2007-08-23 Thread Hartmut Reuter

Kai Moritz wrote:

Hi folks!

I would like to try tuning the speed of my openafs installation, but
the only information I could google is this rather old thread 
(http://www.openafs.org/pipermail/openafs-info/2003-June/009753.html)

and the hint to use a big cache-partition.

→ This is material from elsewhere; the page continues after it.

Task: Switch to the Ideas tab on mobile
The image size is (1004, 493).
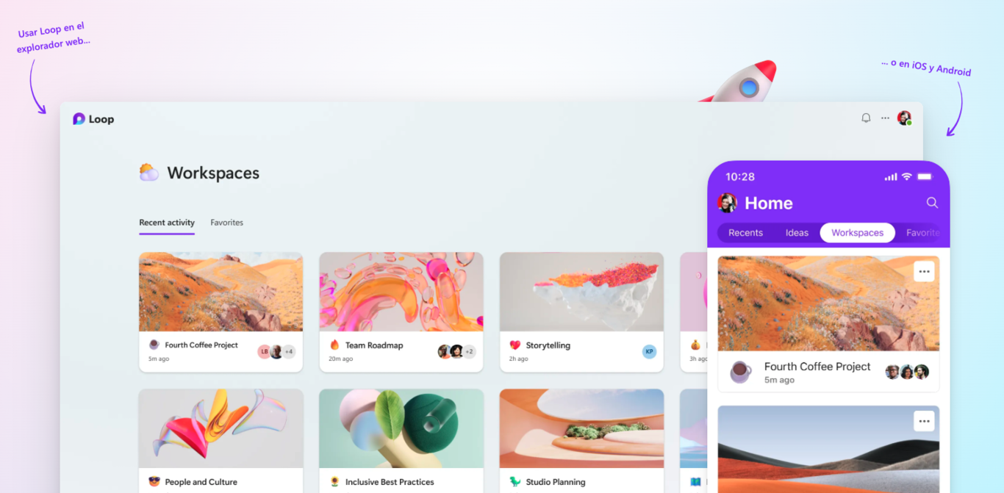Action: 797,233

For comparison I've created files with random data and different size
(1MB, 2MB, 4MB, 8MB, 16MB, 32MB, 64MB and 128MB) on my local disk. I
copied them into AFS and then I copied then to the same disk on the
same host via scp (without compression). I've done that 10 times and
computed the average. For the 1MB file AFS ist slightly faster then
scp (factor 0,89). For the 2 and the 4MB file AFS needs about 1,4 of
the time scp needs. For the 8, 16 and 32MB the factor is about 2,7
and for the 64 and the 128MB file it is about 3,3.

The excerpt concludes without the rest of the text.